I visited Michelle Cosanostra’s store to view her fourth collection, inspired by the great schism of 1054. Her range features elegant lace-lined scuba masks, with the new addition of double-lace cloaks worthy of a Fellini femme fatale. Her collection might not exactly be Zen… but it is zensational.
Posted by Matt at 11.30am. COMMENTS (0)
A Rare Few Days Off!
It was so strange to go back to my old home for a visit and see some of the things
I used to wear. Did I really wear a clip-on mullet? Did I really wear a Ninja-turtle shell to my own wedding? Yes. Fashion is all about taking a risk, it’s about coming out of your shell. It’s so often about looking back, but often we do that so we can look forward, sometimes sideways, although it’s only really possible to do one of these, unless you’re Forest Whitaker, whom I saw at the Prada opening.
What will the big ethical issue be in fashion this year? Plus-sized models? Intern spanking? Whether it’s right to give Asian kids jobs in factories making clothes? (I know when I was 12 I would have killed for a job in fashion.) I think it’s a shame when ethics comes into the world of fashion, which should be about fun and feeling good. If no one suffered, would we truly know what joy is? It’s an interesting question to ask a small child.
Of course fashion has its naughty little secrets. We’ve all snuck out of our Norwegian ice-lodge in the dead of night and hired a shady guide to take us to a deserted seal colony where we’ve whiled away an evening merrily fashioning stoles and winter hats. Anna Wintour gets a dreamy look in her eye as she describes a situation we’ve all been in: when we’ve seen shoes we just had to have – and got them too. Anna did it by brutally beating their owner in a restaurant bathroom. How far would you go for fashion? For me, the answer is to Dubai for the Lapanza show. Lapanza is a new designer, but her gowns are simply… du-bai for.
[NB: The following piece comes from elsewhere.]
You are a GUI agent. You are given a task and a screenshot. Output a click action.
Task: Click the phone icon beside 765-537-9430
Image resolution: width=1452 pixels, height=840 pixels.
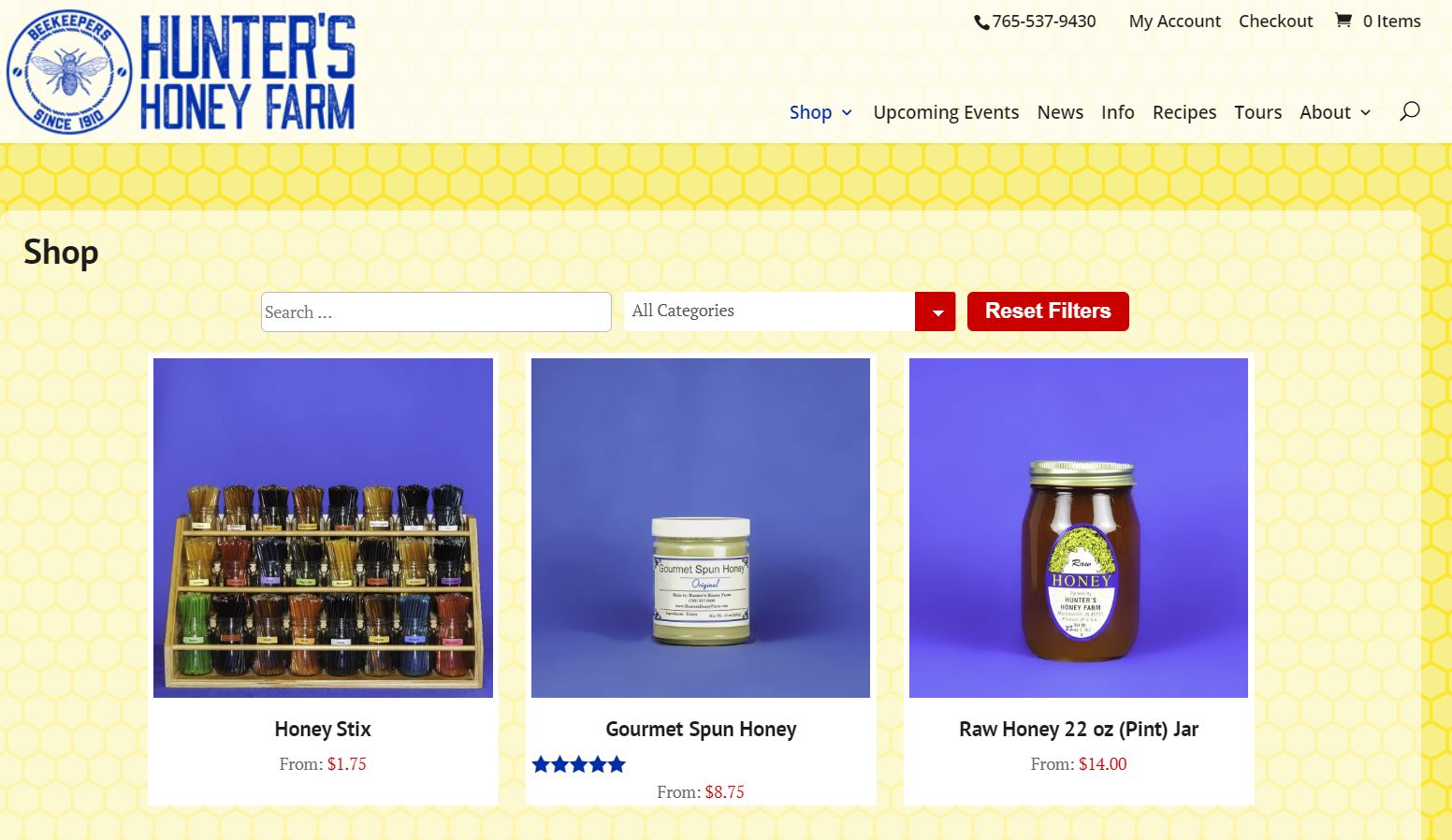(981, 22)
Posted by Matt at 4.28pm. COMMENTS (0)
Some Final Thoughts
I have often wondered to myself, and to others, why Europe is the centre
of world fashion. Why not Papua New Guinea? Why not Jamaica? When you visit some of the so-called ‘primitive’ islands of the Pacific, such as Samoa or Australia, you see colour, movement, spontaneous draping, the use of affordable grasses and nut-casings. You see boys who want to be women, and men in comfortable wrap-arounds who swan about like Fellini femme fatales. And isn’t that fashion? Social consciousness, diversity, a lack of pretentiousness? When will Tonga have its moment in the fashion spotlight? The answer... is never.
That’s about enough from me, except to say, prepare, prepare, prepare! People say, “Matthew! You’re a fashionista! Tell us what will happen next year!” as drool glistens keenly on their lip. With so much history and culture to draw on it’s impossible to guess which ideas will get the nod next year. Current designers are experimenting with the Victorian era, Georgian chic, the ’30s, the ’40s, post-war Jamaica, quantum physics, the Cold War, Australian prison ships, cyberwarfare, vintage spittoons, the Inquisition, Operation Desert Storm, European austerity measures, the debt crisis and, of course, social networking. It’s enough to make any fashion-conscious person… want to harm themselves.